◆ **EXERCISE**:
Reproduce, word for word, the stretch from "Both students are" through "eligible for Pre-ETS." in the text on Pre-Employment Transition Services below.

◆ **TEXT EXCERPT**:
Work-based learning opportunities, such as Makayla’s time in the preschool at Hickory Center, aren’t the only benefit of Pre-ETS. The program also includes job-exploration counseling, counseling on opportunities for education after high-school, training to help students succeed in jobs, and instruction in advocating for themselves.

Pre-Employment Transition Services at Homestead High School

Several of the 13 students in the Pre-ETS program at Homestead High School worked in retail stores during the 2018-2019 school year. They saw firsthand the behind-the-scenes effort that keeps the stores running.

Pre-Employment Transition Services are designed to help students explore work opportunities and includes hands-on work experiences at participating businesses.

At the Goodwill store on the southwest side of Fort Wayne, senior Kenyon, 17, paid close attention to sorting clothing and hangers. “I like doing the price tags and putting the hangers up,” he said.

In Chestnut Hills Plaza, at the Walgreens store, 17-year-old Andrew helped with unloading trucks, running inventory, arranging stock and pulling expired items off shelves.

“I love putting things away. I think it’s fun,” said Andrew, who was a junior during his time at Walgreens. “I like stuff to be neat and perfect.”

Richey, 18, was a senior when he worked at the Franciscan Family Thrift store in southwest Fort Wayne. He often was the strongest person available on the staff, and other employees relied on him to make the heavy work easier on everyone.

“I like working with heavy stuff,” Richey said. “They usually call me to help with the heavy stuff.”

Homestead students in Pre-ETS worked at a wide variety of businesses. In addition to retail environments, students were employed at the Jorgensen Family YMCA, Lutheran Hospital, Aboite Elementary School, Sunshine Christian Academy, Pizza Hut, and PHP.

Pre-Employment Transition Services at Wayne High School

Students at Wayne High School are working in area businesses, thanks to a collaboration with Easterseals Northeast Indiana.

On a Thursday morning in spring, J’nylan and Taylor were working at Friends Too, a restaurant on near the intersection of Illinois Road and Jefferson Boulevard.

Both students are getting their work experience at Friends Too through Easterseals Northeast Indiana’s Pre-Employment Transition Services (Pre-ETS). The program is designed to help students explore employment and education opportunities, including time working in participating businesses. Any student ages 14 to 22 with an IEP or 504 plan is eligible for Pre-ETS.

The two Wayne seniors took turns working in the dining area of the restaurant and in its kitchen. In the kitchen, Taylor stays busy loading and unloading the dishwasher and cleaning for most of her two-hour shift. As time allows, she pitches in on other cleaning, such as sweeping a part of the restaurant that opens only for rush periods.

“I like the work,” Taylor said. “I like to do the dishes. I like sweeping floors and cleaning windows.”

◆ **EXERCISE DATA**:
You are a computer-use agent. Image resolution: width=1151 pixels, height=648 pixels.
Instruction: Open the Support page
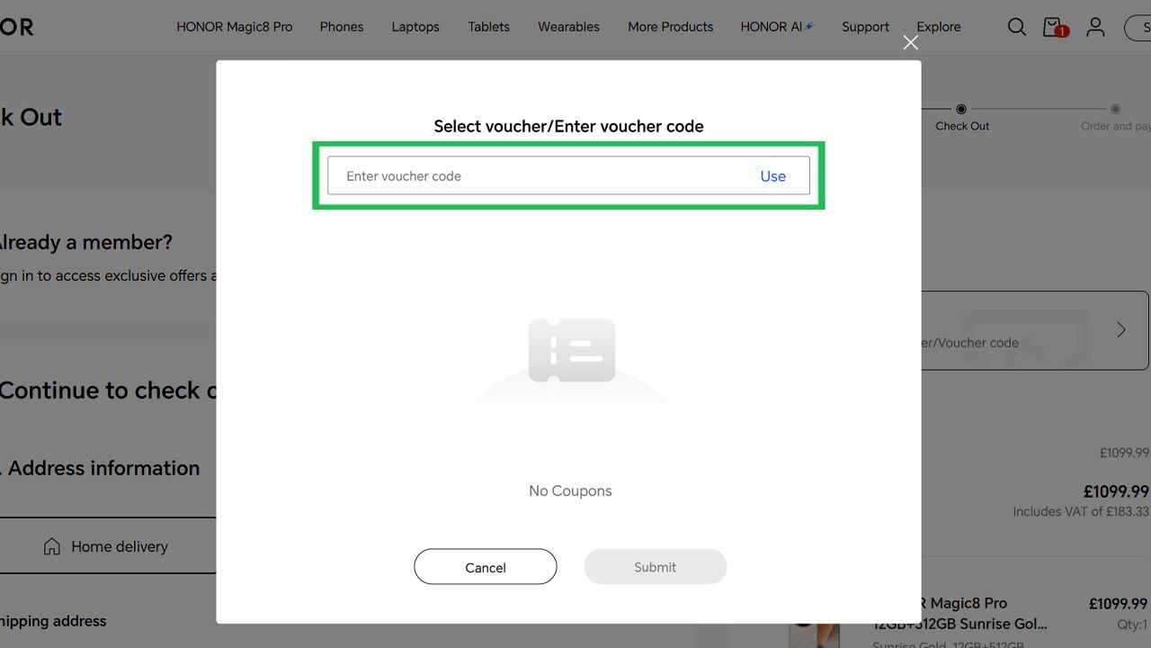point(865,27)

◆ **WRITTEN ANSWER**:
Both students are getting their work experience at Friends Too through Easterseals Northeast Indiana’s Pre-Employment Transition Services (Pre-ETS). The program is designed to help students explore employment and education opportunities, including time working in participating businesses. Any student ages 14 to 22 with an IEP or 504 plan is eligible for Pre-ETS.